Pre-requisites: We will keep the talk self contained. Anyone with the understanding of basic undergraduate mathematics is welcome.

Introduction to Morse function and complex

Speaker: Arun Maiti

Date: 19/02/2019

Time and Venue: 9:15-10:15PM, LH-I

Abstract: A Morse function on a Riemannian manifold can be used to study topology of the manifold. In this talk we will see construction of a cellular chain complex known as the Morse complex associated to a Morse function. If time permits we will briefly talk about how geodesics can be studied using Morse theory. 

Modular forms and associated L- functions

Speaker: Abhash Kumar Jha

Date: 12th February, 2019

Time: 9:15pm-10:15pm

 

Abstract: Modular forms are complex-valued holomorphic function defined on complex upper half plane satisfying certain transformation law with respect to the action of the SL2(Z). A modular form is uniquely determined by its Fourier coefficients. One can associate an L-function to a modular form. In this talk, we shall discuss how special values of certain L-functions appear as a Fourier coefficients of modular forms.

 

Prerequisites:

1) Basic familiarity with analysis and linear algebra

 Introduction to Finite Element Method(FEM)

Speaker: Rahul Biswas

Date: 5th, February2019

Time: 9:15pm-10:15pm

 

Abstract:  Finite Element analysis is a numerical method to solve PDEs. FEM turns a PDE into a algebraic system which can be solved to get an approximation to the original solution of the PDE.
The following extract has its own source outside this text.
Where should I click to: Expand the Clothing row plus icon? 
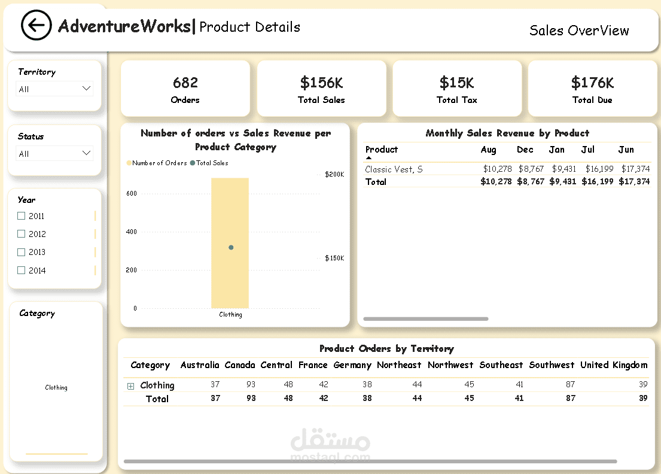pyautogui.click(x=130, y=386)
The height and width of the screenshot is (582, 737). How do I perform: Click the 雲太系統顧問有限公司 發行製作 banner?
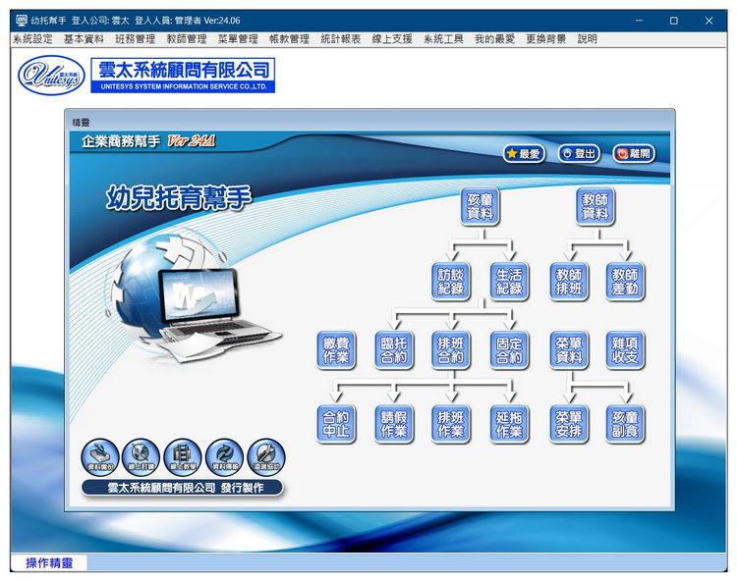[186, 488]
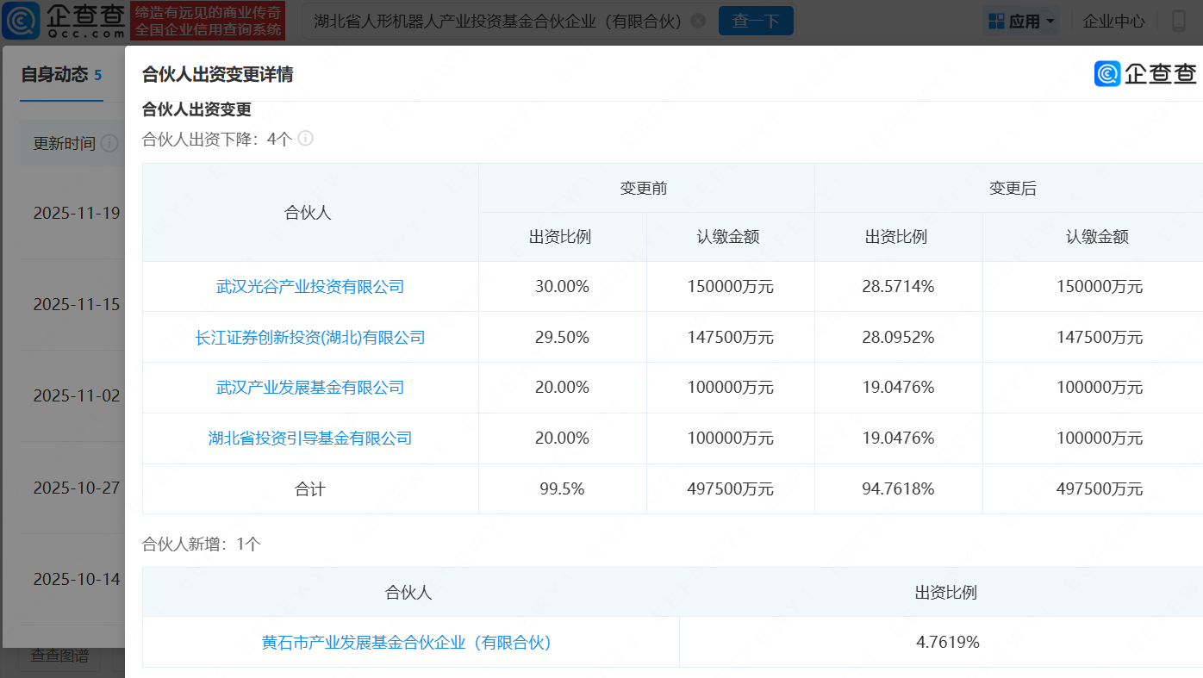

This will be a very basic introduction to Finite Element Method. I will discuss some abstract results which can can applied to study the existence and uniqueness of solution of elliptic PDEs. I will also discuss how FEM works with an example ( Poisson equation with zero boundary). If time permits I can also run some MATLAB codes to find discrete solution to the Poisson equation.

 

Prerequisites:

1) Basic Functional Analysis

Determinantal processes and their properties

Speaker: Raghavendra Tripathi

Date: 29th January2019

Time: 9:15pm-10:15pm

 

Abstract: Determinantal processes were introduced by Macchi in 1957, although the examples of such processes were known before. In this talk, we will define determinantal processes—which are point processes whose correlation functions are given by determinants— and we will prove some nice properties such processes enjoy. In order to motivate the definition we shall also present some examples where such processes naturally arise.

 

Prerequisites:

1) Introductory probability theory/measure theory

2) A little bit of Functional Analysis

The field of p-adic numbers – An introduction

Speaker: Hassain Maliyekkal
Date: 22nd January, 2019
Time: 9:15pm  – 10:15pm

Abstract: In this talk I will discuss about the construction of “p-adic numbers” from rational numbers. Note that “real numbers” are also “constructed” from rational numbers. Also i will discuss the “interesting” differences between real and p-adic numbers.
 
Prerequisites: None

Finding the solutions to diophantine equation a/(b+c) + b/(a+c) + c/(a+b) = 4

Speaker: K. Hariram

Date: 20th November, 2018

Time: 9:15pm-10:15pm

 
Abstract:
We will go through a tour of trying to solve for positive integer solutions for the above equation. First we will see how far we can go with elementary methods. Then I will introduce elliptic curves and use them to finally get a solution.